KUTIPAN TEKS:
YAHUDI ISRAEL vs PALESTINA
Berikut
ini saya tampilkan kiriman e-mail dari koordinator JIL yg sekarang
sedang menyelesaikan studi Ph.D di negerinya Barack Husein Obama.
Sebagaimana ciri khas dari tulisannya, tulisan inipun juga menggelitik
dan agak nyerempet-nyerempet terlebih bagi yg temperamental dan alergi
dg perbedaan. Selamat menikmati, semoga semakin tercerahkan, bahwa
perbedaan itu betul-betul nikmat, amin.
Saya
kadang-kadang berpikir, jangan-jangan konflik Palestina-Israel tidak
akan selesai “ila yaum al-qiyamah”, sampai hari kiamat. Satu-satunya
harapan adalah jika kedua belah pihak lelah dan bosan perang, lalu
dengan “sadar” meletakkan senjata dan saling jabat tangan. Tetapi
titik-lelah itu belum kelihatan hingga sekarang. Kita harus siap untuk
melihat jatuhnya korban terus-menerus di waktu-waktu mendatang. Sudah
berkali-kali usaha untuk mendamaikan kedua belah pihak dilakukan oleh
komunitas internasional, tetapi gagal terus. Masing-masing pihak
mempunyai versinya masing-masing kenapa usaha diplomatik itu gagal.

KETENTUAN LATIHAN:
**1.** Dalam teks tentang konflik Palestina-Israel, catat semua kata ulang di paragraf yang dimulai dengan "Saya kadang-kadang berpikir". Tulis setiap kata satu kali saja.
**2.** Menurut teks tentang konflik Palestina-Israel, studi apa yang sedang diselesaikan koordinator JIL?
Gunakan hanya teks di atas sebagai sumber.

CUPLIKAN DATA:
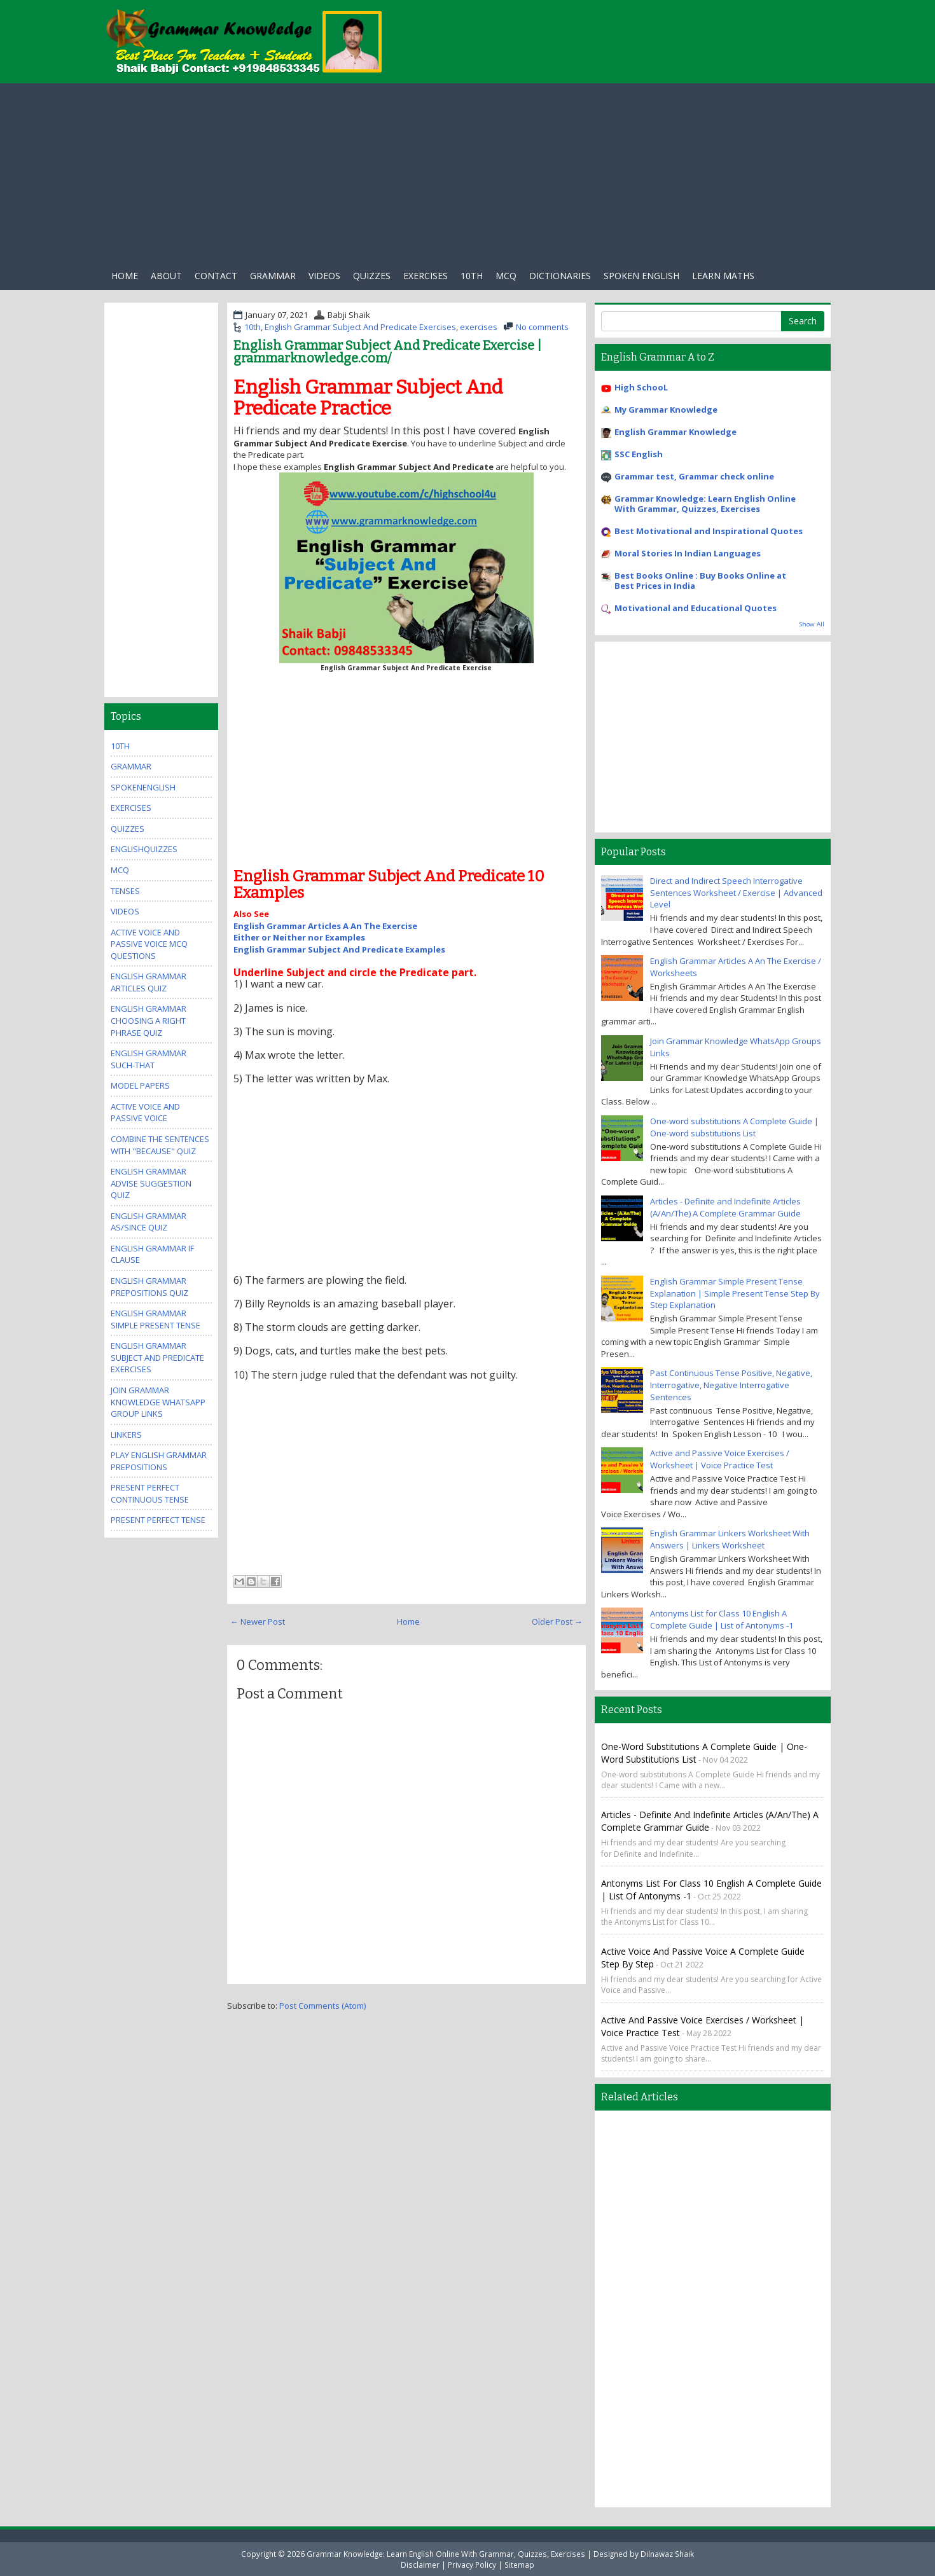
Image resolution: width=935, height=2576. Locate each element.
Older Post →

KUNCI JAWABAN:
**1.** kadang-kadang, jangan-jangan, satu-satunya, terus-menerus, waktu-waktu, berkali-kali, masing-masing

**2.** Studi Ph.D.